◆ What is needed ◆
Show the lines below that contain the string "computer".

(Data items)

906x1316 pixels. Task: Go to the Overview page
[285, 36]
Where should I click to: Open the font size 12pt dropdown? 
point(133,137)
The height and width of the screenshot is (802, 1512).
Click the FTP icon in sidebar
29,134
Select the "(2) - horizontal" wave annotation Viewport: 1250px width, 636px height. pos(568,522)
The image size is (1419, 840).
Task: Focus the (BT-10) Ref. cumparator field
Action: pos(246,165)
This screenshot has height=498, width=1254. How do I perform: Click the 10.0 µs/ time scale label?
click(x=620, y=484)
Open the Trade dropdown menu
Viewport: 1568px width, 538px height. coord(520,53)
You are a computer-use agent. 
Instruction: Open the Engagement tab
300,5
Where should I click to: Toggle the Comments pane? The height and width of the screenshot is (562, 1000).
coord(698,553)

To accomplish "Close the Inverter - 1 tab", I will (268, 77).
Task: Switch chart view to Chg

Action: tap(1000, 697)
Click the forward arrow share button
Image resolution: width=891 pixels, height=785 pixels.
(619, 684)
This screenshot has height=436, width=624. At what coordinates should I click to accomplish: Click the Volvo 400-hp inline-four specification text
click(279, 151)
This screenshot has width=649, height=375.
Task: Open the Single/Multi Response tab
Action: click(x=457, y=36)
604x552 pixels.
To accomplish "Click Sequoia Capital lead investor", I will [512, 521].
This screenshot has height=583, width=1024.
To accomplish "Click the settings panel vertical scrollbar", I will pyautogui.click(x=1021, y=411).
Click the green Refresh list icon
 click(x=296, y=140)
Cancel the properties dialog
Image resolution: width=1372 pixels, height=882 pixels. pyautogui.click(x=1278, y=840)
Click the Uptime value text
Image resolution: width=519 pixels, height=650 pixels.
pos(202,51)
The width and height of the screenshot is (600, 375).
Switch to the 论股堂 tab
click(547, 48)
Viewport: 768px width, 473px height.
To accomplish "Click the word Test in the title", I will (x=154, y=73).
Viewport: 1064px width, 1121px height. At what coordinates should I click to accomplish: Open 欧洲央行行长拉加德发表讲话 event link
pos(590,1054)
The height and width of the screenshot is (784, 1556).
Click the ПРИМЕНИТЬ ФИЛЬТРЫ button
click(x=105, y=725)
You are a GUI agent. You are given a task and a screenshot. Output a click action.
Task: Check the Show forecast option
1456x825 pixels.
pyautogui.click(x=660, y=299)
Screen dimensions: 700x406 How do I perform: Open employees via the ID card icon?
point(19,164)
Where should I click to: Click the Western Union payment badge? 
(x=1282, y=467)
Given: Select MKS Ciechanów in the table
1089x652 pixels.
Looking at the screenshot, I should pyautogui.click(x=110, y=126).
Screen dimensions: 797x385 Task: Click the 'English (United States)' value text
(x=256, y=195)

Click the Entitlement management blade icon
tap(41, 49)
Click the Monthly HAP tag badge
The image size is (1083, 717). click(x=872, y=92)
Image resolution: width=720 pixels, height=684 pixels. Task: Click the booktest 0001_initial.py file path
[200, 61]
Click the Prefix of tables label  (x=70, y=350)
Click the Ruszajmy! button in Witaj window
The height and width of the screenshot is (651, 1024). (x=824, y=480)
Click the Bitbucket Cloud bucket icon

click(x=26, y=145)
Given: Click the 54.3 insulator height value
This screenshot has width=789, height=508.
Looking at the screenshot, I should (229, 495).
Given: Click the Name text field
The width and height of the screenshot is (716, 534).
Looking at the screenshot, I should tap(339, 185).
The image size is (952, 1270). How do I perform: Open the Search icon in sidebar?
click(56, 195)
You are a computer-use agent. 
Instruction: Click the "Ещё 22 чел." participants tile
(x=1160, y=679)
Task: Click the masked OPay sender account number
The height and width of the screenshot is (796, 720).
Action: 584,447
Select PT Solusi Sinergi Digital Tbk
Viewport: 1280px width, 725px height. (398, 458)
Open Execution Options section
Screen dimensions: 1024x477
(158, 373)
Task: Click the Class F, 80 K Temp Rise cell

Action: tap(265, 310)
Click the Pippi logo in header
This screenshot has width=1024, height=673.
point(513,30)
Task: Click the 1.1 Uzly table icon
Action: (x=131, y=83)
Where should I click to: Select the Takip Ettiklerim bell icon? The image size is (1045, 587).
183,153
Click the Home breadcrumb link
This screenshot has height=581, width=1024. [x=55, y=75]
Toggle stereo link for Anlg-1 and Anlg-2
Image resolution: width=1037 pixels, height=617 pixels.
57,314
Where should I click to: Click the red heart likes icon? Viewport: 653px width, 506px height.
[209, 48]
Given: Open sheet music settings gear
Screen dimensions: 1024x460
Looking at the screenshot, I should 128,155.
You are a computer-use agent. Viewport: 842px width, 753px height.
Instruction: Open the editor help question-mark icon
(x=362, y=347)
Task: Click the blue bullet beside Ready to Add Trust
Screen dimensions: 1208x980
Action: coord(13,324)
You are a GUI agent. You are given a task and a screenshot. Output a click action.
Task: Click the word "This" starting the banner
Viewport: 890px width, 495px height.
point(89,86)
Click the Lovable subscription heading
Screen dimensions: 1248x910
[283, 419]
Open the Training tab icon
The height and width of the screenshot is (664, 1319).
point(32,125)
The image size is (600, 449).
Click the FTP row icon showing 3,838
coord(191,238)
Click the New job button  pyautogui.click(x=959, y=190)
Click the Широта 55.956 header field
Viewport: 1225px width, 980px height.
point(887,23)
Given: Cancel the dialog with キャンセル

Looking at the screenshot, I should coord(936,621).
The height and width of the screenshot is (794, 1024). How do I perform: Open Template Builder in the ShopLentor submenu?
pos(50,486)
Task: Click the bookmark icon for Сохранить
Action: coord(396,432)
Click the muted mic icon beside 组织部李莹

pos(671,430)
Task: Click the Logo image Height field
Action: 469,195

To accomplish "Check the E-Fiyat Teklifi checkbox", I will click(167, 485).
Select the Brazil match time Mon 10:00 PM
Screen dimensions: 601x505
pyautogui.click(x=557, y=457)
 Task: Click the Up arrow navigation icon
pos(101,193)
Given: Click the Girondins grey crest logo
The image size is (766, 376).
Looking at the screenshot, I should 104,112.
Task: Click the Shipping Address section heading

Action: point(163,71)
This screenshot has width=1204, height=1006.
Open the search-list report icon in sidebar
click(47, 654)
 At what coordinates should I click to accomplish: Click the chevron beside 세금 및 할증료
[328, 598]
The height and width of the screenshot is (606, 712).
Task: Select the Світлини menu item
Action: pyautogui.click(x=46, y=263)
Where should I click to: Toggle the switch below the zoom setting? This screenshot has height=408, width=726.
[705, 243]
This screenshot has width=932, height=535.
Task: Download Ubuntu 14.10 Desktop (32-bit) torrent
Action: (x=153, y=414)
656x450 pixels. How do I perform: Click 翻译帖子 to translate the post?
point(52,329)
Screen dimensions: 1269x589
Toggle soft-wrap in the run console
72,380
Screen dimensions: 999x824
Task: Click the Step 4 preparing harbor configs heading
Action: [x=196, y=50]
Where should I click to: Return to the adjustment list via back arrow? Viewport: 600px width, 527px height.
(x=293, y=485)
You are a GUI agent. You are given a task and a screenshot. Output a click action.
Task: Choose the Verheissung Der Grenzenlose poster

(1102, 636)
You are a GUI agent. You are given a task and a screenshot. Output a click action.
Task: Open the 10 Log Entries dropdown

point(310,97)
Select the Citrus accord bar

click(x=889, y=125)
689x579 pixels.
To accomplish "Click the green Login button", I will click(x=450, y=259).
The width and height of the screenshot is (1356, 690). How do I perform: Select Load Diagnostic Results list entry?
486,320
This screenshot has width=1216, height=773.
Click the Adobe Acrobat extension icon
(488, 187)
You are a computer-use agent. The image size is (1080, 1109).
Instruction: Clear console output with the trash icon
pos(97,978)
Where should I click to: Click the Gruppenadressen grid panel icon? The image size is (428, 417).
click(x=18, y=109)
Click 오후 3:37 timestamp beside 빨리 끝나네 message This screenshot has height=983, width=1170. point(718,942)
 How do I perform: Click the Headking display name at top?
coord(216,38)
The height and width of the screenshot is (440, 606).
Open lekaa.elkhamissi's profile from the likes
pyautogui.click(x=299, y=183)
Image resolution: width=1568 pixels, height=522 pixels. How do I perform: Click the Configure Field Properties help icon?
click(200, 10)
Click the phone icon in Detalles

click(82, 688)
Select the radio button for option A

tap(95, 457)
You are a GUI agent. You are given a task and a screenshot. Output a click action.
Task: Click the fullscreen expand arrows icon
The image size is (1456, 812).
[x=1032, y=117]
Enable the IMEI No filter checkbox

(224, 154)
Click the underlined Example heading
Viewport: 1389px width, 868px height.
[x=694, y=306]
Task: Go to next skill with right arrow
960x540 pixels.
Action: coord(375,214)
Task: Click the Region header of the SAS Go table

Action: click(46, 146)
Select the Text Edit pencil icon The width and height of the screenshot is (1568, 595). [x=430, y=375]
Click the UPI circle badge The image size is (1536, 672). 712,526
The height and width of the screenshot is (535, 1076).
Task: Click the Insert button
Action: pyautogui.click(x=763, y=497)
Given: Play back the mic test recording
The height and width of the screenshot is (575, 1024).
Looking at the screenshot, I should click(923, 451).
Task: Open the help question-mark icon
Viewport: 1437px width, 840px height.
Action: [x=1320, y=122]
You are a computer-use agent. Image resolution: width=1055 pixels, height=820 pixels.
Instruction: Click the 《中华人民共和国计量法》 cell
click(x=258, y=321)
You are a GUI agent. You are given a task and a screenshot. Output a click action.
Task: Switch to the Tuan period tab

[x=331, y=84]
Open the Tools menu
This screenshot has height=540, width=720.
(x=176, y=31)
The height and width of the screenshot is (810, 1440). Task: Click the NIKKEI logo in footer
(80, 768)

◆ Solution for this problem ◆
You are a computer-use agent. 
You are a computer-use agent. 
You are a computer-use agent. Viewport: 842px width, 753px height.
You are a computer-use agent. The image size is (1080, 1109).
You are a computer-use agent. Image resolution: width=1055 pixels, height=820 pixels.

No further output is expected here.